ROMA EL PAPADO DE JULIO II
NADA HABÍA HECHO PERDER SU CARÁCTER DE GRAN CIUDAD A ROMA EN EL SIGLO XVI. De su pasado imperial solo quedaban ruinas que enardecían el espíritu de los nuevos artistas o que, sencillamente, servían ya para abastecer a los molinos alzados en la llanura del Foro que obtenían cal para las nuevas edificaciones. De poco sirvió la bula Cum Alman Nostram Urbem, con la que en 1462 Pío II inició la era de la arqueología para frenar el expolio sistemático de los viejos monumentos porque su sucesor no tardaría en derogarla.
UNA CIUDAD ABANDONADA
El Coliseo, semihundido, venía sirviendo para estabular el ganado, cuando no para dar cobijo a una población marginal entre sus gradas y vomitorios. Su revestimiento de mármol hacía años que había desaparecido para otorgar esplendor a los nuevos palacios y apenas parecía una montaña de toba y travertino sobre la que crecía la hierba.

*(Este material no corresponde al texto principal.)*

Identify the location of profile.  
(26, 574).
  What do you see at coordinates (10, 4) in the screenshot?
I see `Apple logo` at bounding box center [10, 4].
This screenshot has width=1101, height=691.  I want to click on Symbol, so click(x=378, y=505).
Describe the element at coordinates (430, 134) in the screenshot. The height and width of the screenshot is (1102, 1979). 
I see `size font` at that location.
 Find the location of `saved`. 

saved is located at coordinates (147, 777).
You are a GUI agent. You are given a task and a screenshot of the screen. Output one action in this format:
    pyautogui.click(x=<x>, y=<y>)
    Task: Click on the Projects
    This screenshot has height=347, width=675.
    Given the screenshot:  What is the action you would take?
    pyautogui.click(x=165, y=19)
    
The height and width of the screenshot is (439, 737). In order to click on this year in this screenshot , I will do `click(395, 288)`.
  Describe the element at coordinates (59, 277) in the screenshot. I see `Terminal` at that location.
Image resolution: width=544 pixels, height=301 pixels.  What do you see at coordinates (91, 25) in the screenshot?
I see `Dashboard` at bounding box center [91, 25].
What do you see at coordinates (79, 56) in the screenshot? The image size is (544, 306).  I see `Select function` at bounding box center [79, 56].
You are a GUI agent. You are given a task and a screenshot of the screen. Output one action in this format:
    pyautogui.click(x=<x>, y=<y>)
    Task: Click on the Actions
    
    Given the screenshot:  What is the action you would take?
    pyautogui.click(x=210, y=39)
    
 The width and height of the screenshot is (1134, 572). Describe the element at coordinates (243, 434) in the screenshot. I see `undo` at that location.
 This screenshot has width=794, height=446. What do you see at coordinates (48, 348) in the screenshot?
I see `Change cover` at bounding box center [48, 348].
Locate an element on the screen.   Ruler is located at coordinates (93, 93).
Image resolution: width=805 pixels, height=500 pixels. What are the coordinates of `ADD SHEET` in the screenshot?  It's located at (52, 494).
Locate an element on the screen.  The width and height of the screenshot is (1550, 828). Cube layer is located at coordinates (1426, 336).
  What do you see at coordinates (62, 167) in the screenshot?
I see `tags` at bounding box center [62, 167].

También los arcos triunfales, que hoy tantos nos sorprenden, estaban enterrados hasta la mitad, y las huertas y fincas de los nuevos moradores se adentraban entre las ruinas de la ciudad antigua como en una prolongación más del espacio doméstico. En aquella época de feliz reencuentro con el pasado también habían sido descubiertas por casualidad las "grutas" en la colina del Esquilino, que eran en realidad las salas y cuyo estanque fue convertido en suelo público por el emperador para edificar el Coliseo.